** begin **

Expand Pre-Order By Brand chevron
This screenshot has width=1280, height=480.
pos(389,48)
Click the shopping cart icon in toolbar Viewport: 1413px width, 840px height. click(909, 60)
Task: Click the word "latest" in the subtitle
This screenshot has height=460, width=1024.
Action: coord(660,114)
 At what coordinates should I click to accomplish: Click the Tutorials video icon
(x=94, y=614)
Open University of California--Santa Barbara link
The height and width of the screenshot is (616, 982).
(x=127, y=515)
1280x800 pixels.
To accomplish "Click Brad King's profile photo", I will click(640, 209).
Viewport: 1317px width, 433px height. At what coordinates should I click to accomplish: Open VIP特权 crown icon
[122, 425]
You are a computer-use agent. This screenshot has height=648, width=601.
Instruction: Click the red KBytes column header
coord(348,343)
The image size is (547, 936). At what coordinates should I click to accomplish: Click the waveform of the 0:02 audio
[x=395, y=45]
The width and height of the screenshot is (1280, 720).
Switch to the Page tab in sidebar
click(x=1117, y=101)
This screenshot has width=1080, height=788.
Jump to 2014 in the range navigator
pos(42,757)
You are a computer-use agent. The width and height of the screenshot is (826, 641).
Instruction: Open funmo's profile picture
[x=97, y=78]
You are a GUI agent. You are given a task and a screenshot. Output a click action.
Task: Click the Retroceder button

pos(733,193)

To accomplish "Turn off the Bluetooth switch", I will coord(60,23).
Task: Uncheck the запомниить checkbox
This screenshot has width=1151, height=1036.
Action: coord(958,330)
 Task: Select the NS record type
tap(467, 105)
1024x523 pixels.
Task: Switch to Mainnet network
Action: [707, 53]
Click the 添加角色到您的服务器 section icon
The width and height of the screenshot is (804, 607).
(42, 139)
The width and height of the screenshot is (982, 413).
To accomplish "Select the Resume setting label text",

** end **

# Written instruction:
Express the data from the line containing "Task: Uncheck the запомниить checkbox" through the final line as a JSON list of strings, one string per line, omitting blank lines.

# Answer to this task:
[
  "Task: Uncheck the запомниить checkbox",
  "This screenshot has width=1151, height=1036.",
  "Action: coord(958,330)",
  " Task: Select the NS record type",
  "tap(467, 105)",
  "1024x523 pixels.",
  "Task: Switch to Mainnet network",
  "Action: [707, 53]",
  "Click the 添加角色到您的服务器 section icon",
  "The width and height of the screenshot is (804, 607).",
  "(42, 139)",
  "The width and height of the screenshot is (982, 413).",
  "To accomplish \"Select the Resume setting label text\","
]